President Trump dismissed criticism that he had tried to intimidate a witness in the impeachment inquiry, saying a disparaging tweet about former U.S. ambassador to Ukraine Marie Yovanovitch as she testified before a House panel was "free speech."
"I have the right to speak," Trump said at an afternoon event in the Oval Office.
Trump's tweet — in which he said everything "turned bad" in various places Yovanovitch was posted as a diplomat — came as she testified that she was the target of a "campaign of disinformation" that involved Trump's personal attorney Rudolph W. Giuliani.
Yovanovitch also told the House Intelligence Committee that she felt threatened when she read how Trump talked about her to Ukrainian President Volodymyr Zelensky on a July 25 call.

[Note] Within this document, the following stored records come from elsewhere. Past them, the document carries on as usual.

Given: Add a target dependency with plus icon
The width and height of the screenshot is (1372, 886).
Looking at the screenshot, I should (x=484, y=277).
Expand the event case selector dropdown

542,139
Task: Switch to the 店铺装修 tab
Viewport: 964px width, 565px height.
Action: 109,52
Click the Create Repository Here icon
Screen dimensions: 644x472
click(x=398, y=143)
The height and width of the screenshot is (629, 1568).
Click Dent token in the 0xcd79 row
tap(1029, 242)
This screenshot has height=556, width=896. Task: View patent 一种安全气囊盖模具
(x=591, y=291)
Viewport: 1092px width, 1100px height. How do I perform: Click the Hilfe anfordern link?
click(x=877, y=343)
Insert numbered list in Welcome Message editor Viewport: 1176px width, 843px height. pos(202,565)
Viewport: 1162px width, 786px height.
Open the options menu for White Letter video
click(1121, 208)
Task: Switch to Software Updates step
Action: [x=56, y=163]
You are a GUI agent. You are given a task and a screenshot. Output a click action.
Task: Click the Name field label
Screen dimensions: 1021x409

Later, David Holmes, a career diplomat, told lawmakers that he overheard a phone call in Kyiv between Trump and Gordon Sondland, the U.S. ambassador to the European Union, during which Trump pressed for updates on Zelensky's willingness to "do the investigation" — testimony that could significantly advance the House's impeachment inquiry.
Democrats are seeking to build a case that Trump sought to withhold military assistance and an Oval Office meeting until Zelensky announced investigations into former vice president Joe Biden and his son, as well as an unfounded theory that Ukrainians interfered in the 2016 presidential election to hurt Trump.